Yes. And strength is subjective. The idea that someone is strong is an opinion. That opinion is often based on what people do and what they are capable of. Removing attributes is a move toward reality. Removing skill levels and overall level would be a move to reality as well, but we aren't there yet from a technology level, so we still need to have some type of in-game system to measure abilities and to give improvement, but it is not necessary for roleplaying and it is not realistic and I don't see why people resist it.
Strength is absolutely objective. How much can you lift, how much force can you apply? This defines the sheer force damage of any attack, your carry weight, etc. There is nothing subjective about this.
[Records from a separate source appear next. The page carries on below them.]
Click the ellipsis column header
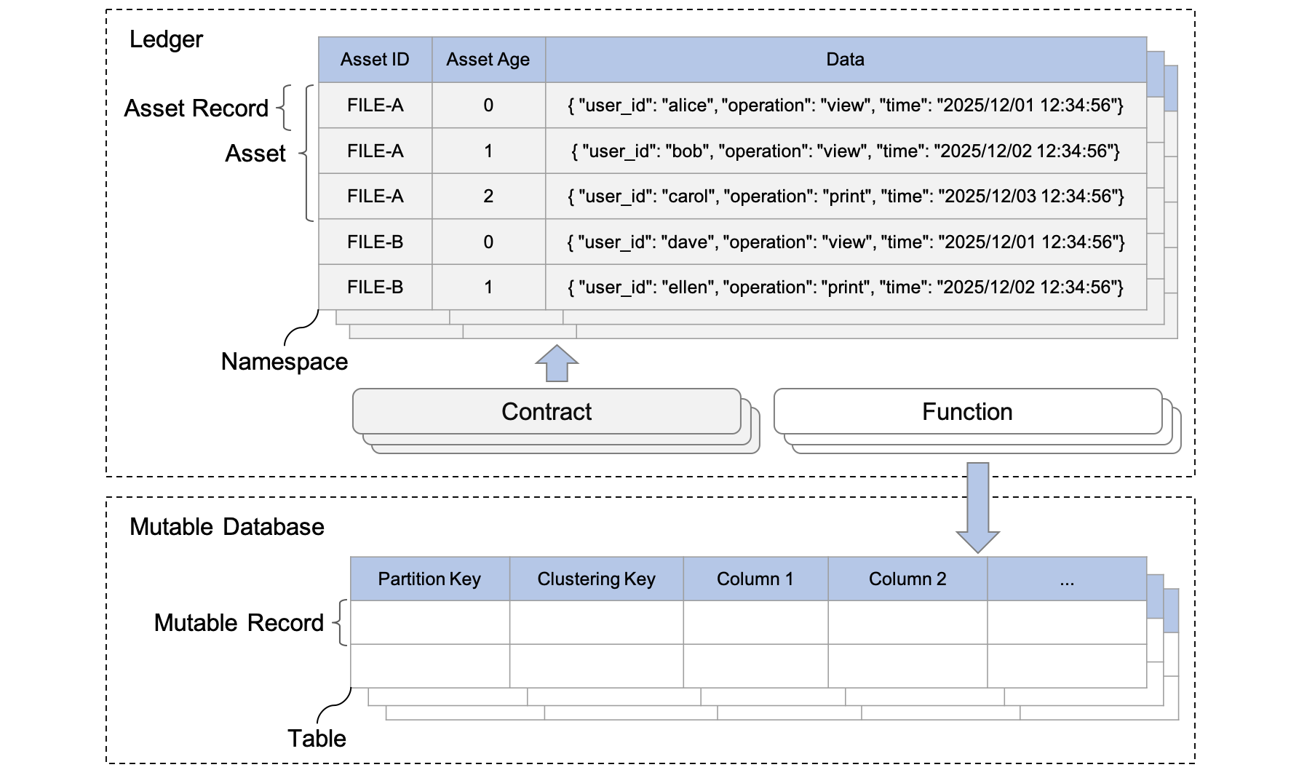1299x770 pixels. tap(1067, 579)
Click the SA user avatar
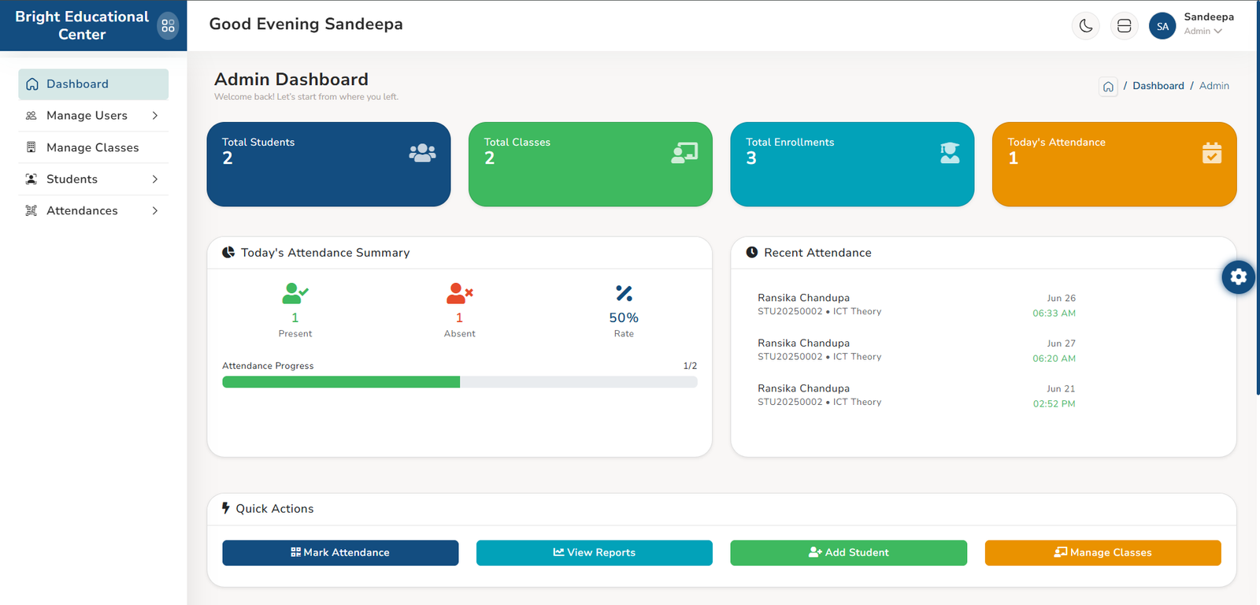This screenshot has height=605, width=1260. (1162, 26)
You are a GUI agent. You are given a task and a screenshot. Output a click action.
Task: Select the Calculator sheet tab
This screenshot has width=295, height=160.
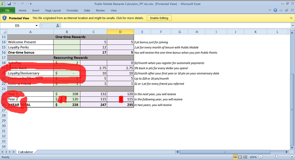25,152
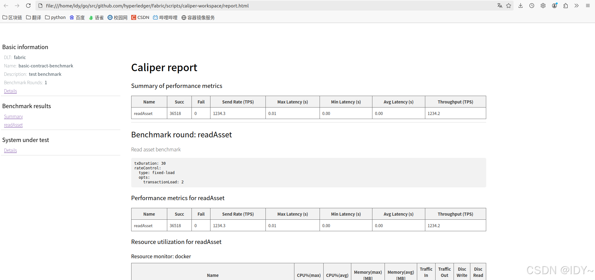595x280 pixels.
Task: Open the 哔哩哔哩 bookmark
Action: [x=165, y=17]
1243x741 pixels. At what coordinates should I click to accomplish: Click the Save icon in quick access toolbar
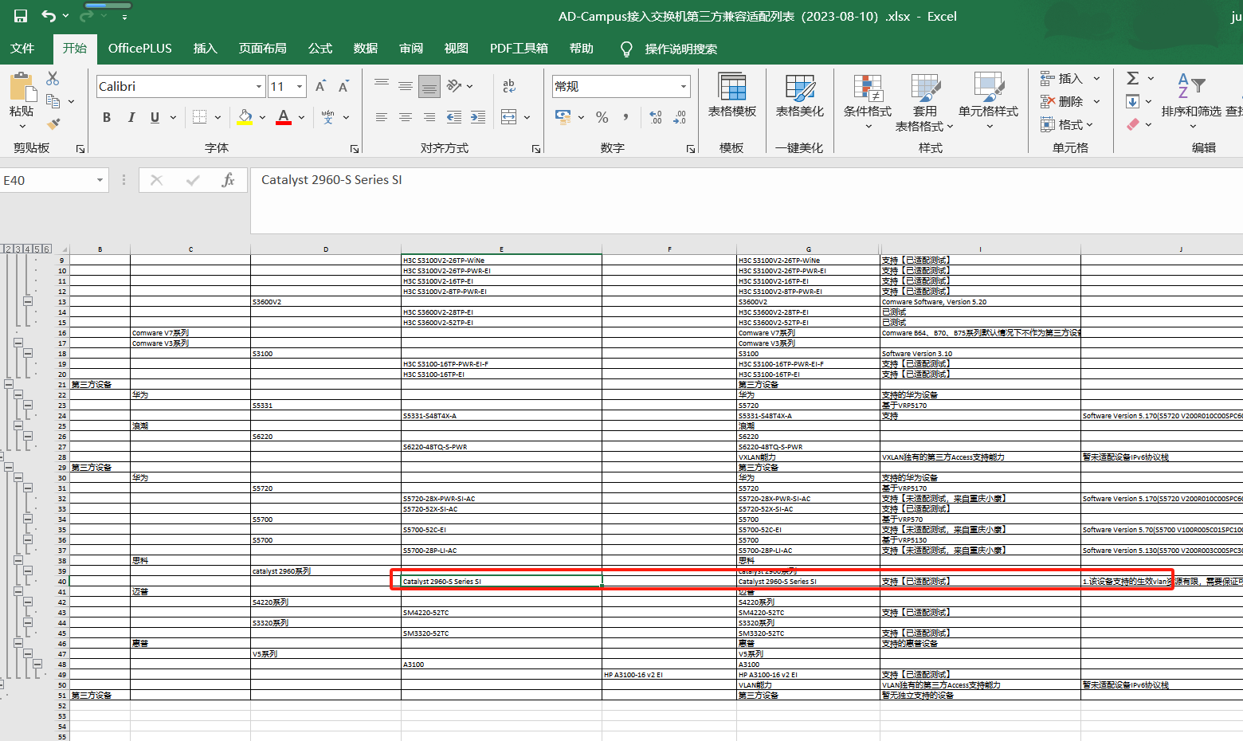click(21, 16)
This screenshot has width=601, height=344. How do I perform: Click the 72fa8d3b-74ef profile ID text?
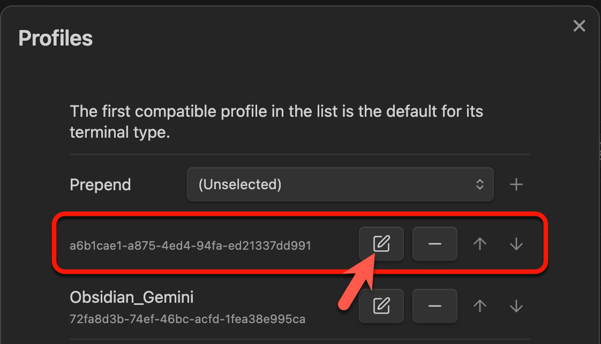187,319
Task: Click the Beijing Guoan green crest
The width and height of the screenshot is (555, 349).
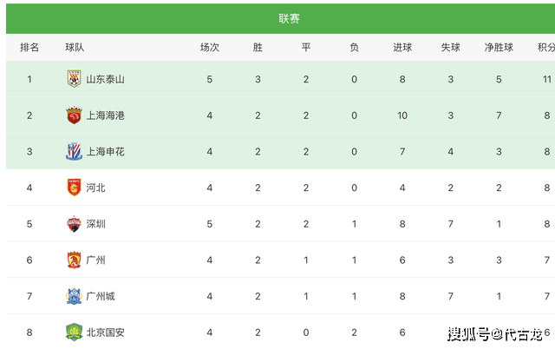Action: pyautogui.click(x=74, y=333)
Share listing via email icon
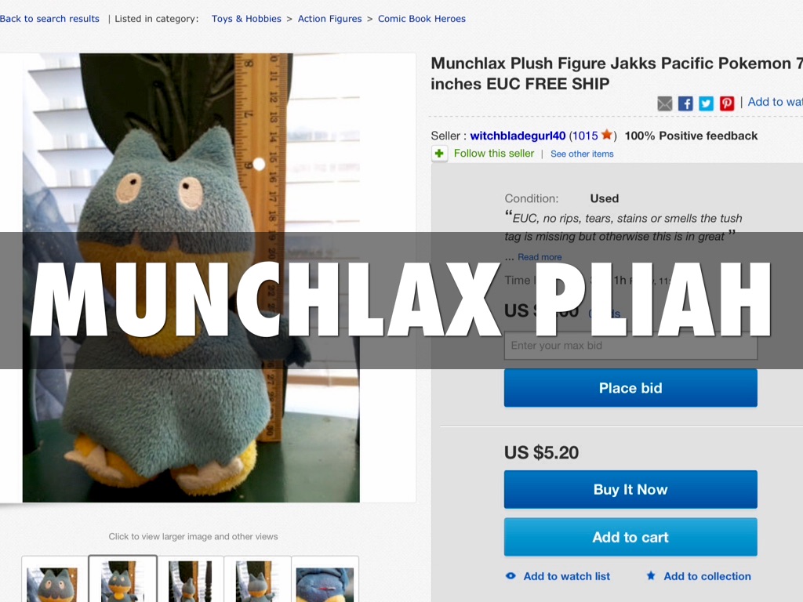The height and width of the screenshot is (602, 803). pos(664,103)
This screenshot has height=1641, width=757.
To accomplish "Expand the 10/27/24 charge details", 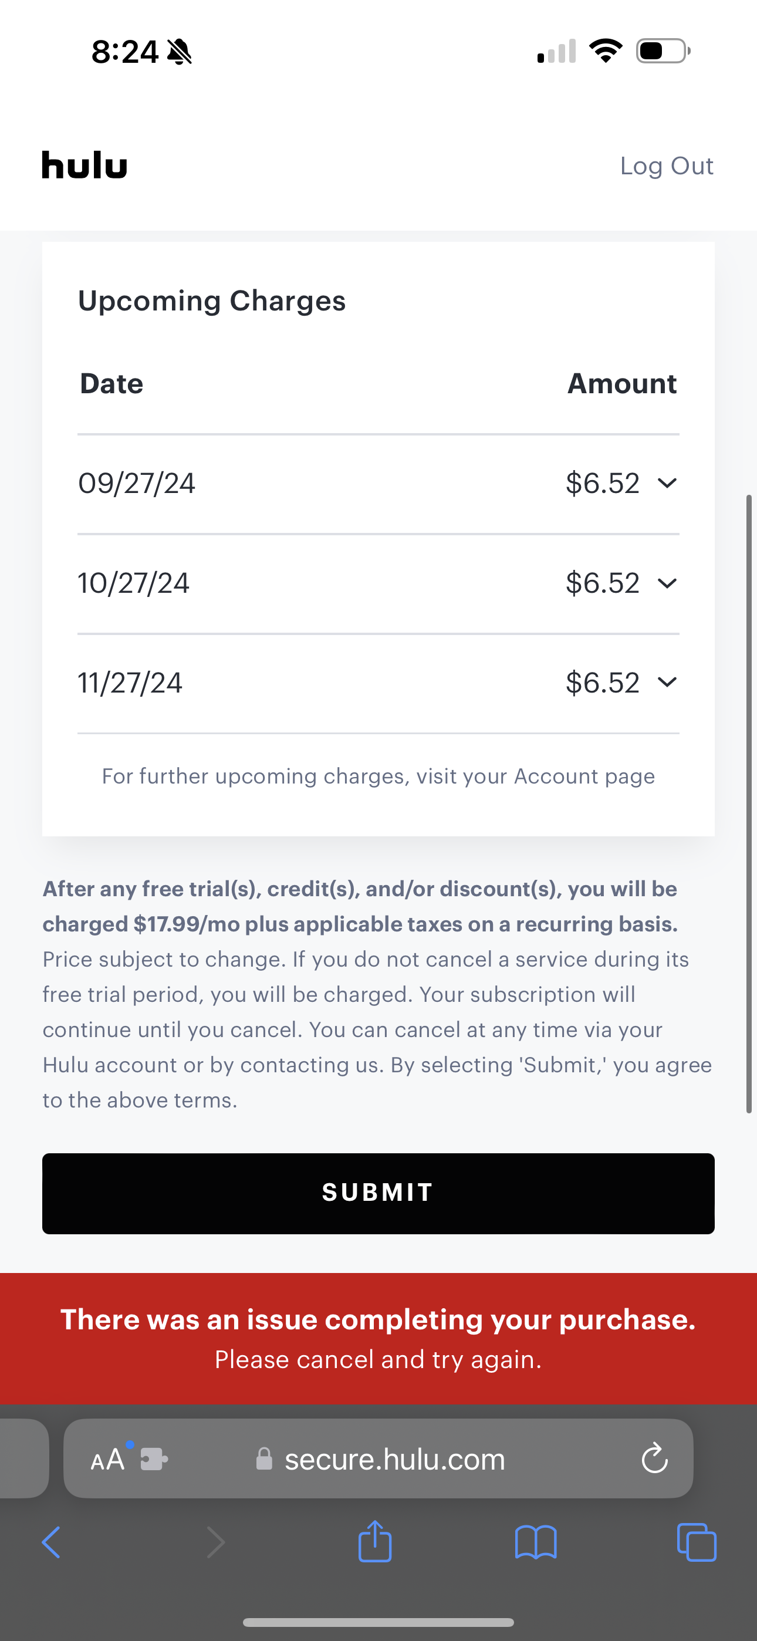I will pos(667,583).
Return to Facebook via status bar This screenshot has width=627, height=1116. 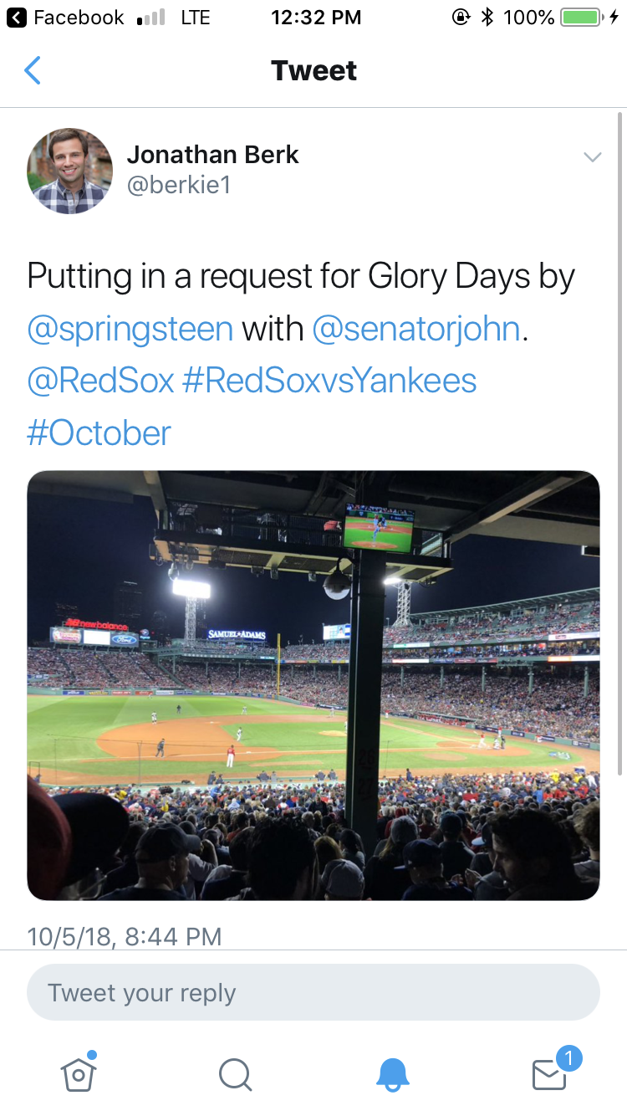click(67, 18)
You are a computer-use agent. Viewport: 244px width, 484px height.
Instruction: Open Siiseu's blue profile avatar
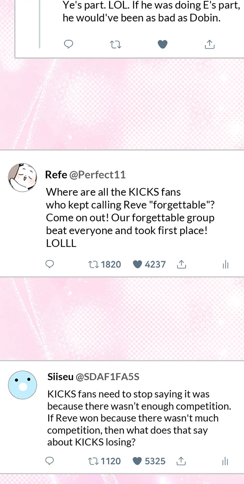pos(22,385)
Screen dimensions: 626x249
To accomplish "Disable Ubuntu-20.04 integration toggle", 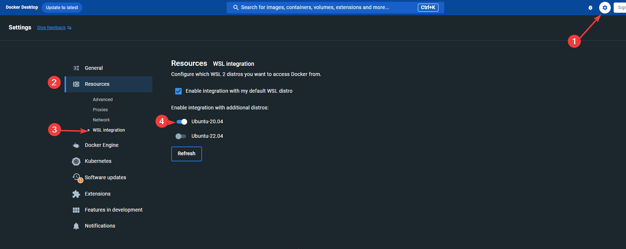I will click(x=182, y=122).
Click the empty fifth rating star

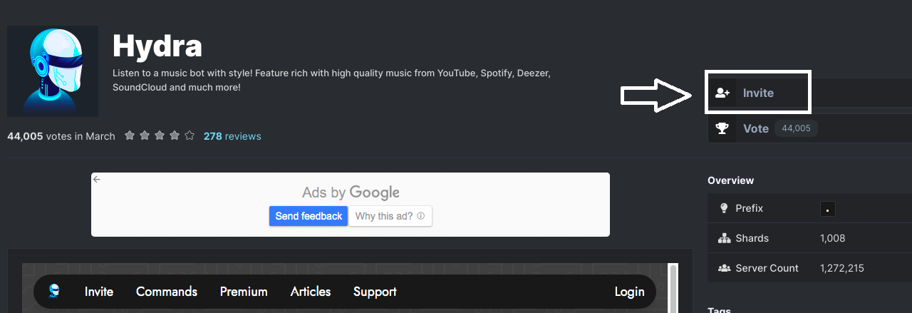[x=190, y=135]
Attributes are a reflection of reality in the context of a particular person. Person A can lift this much, Person B can lift that much. Without the distinction and the limitation, you are not playing a unique character.
Imposing limitations on yourself is fine, but it's not what a role playing
game should be shooting for. If you are playing a weak character, but the game imposes no limitations on carry weight and hit damage, you aren't actually a weak character. You have a strong character with some sort of mental problems who refuses to use his full potential.
I think that is severely undercrediting Bethesda.
Bethesda's track record is large, detailed, sometimes interesting and sometimes not interesting game worlds with character systems that usually result in generic jack-of-all-trades characters. What exactly about their character systems has proven them sufficiently capable?